_DIRECTIVES_.
(a) In the forum thread about isopods, which species does the second reply suggest culturing instead of A. vulgare?
(b) From the isopod forum thread, return the passage starting at "That species, aka" and ending at "frogs to digest.".
(c) Write the next part of the forum thread about isopods, picking up after its last post.

_SOURCE PASSAGE_.
________________________

I use them. That's how I seeded most of my vivariums with isopods.


----------



## Golden State Mantellas

For culturing, I don't recommend _A. vulgare_, they are slower to mature and thus take longer to reproduce.

If you're going to culture, try and find some _P. scaber_ or another faster maturing/breeding species.


----------



## hypostatic

You know, JeremyHuff was actually selling a type of these as "native sp. rollie pollie" and he said that they breed really well. http://www.dendroboard.com/forum/pl...ds/83391-feeder-trio-sale-ends-june-15-a.html

Maybe contact him and ask for tips in culturing these guys, assuming there's any difference from regular isopods


----------



## JimO

That species, aka Pill Bugs, has a pretty hard exoskeleton, so they would be suitable as a cleanup crew, but even the juveniles would likely be tougher for the frogs to digest.


----------



## whitetiprs13

I was planning on using them more as a cleanup crew rather then for food.

________________________

_SOURCE DATA_.
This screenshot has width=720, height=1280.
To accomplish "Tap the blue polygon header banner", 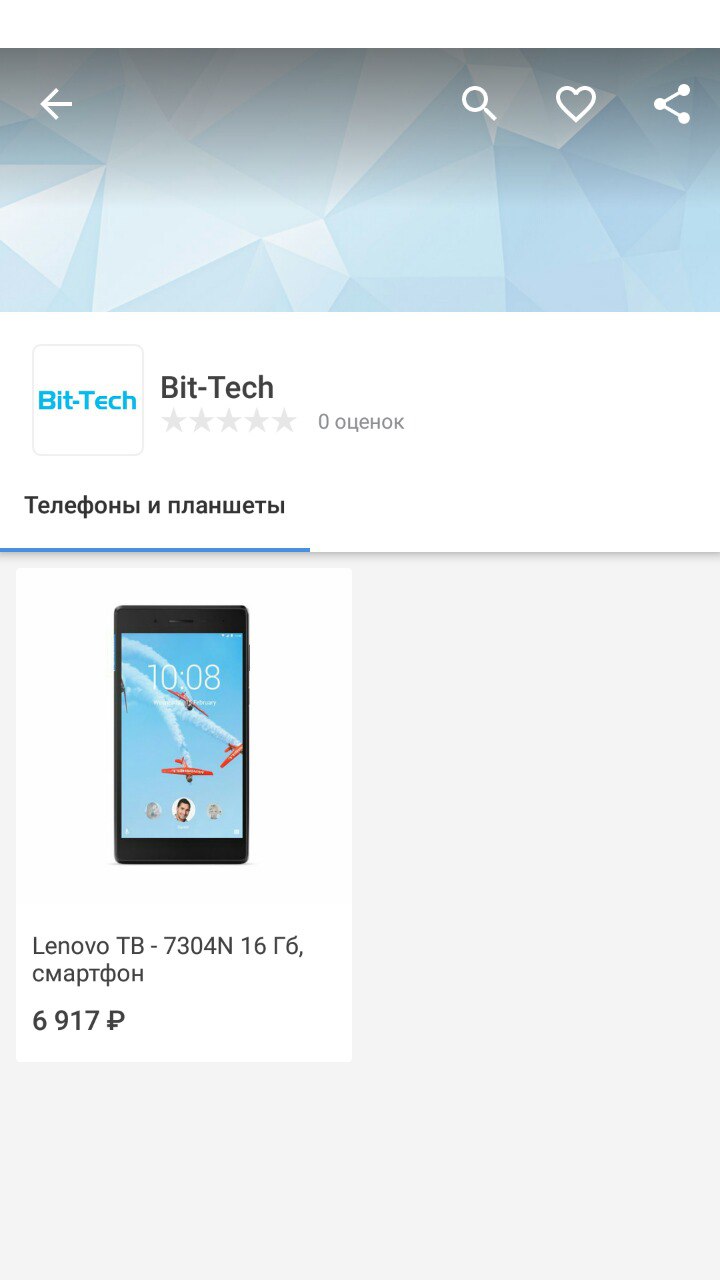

________________________

_PER-TASK OUTPUTS_.
(a) P. scaber, or another faster maturing and breeding species.

(b)
That species, aka Pill Bugs, has a pretty hard exoskeleton, so they would be suitable as a cleanup crew, but even the juveniles would likely be tougher for the frogs to digest.

(c)
I am keeping them in a small ziplock container with some leaf litter and cardboard for now. I will just keep adding more to the continer as I collect them, only about 10 in there right now.


----------



## Pumilo

hypostatic said:


> You know, JeremyHuff was actually selling a type of these as "native sp. rollie pollie" and he said that they breed really well. http://www.dendroboard.com/forum/pl...ds/83391-feeder-trio-sale-ends-june-15-a.html
> 
> Maybe contact him and ask for tips in culturing these guys, assuming there's any difference from regular isopods


Studies show A vulgare (possibly what most of America thinks of as the common rollie pollie, pill bug, or wood lice) as taking 14 months to reach sexual maturity. You can collect adults and have a breeding culture, but it will take the next generation 14 months to establish and begin breeding. This is going to make for a very slow producing/slow growing culture.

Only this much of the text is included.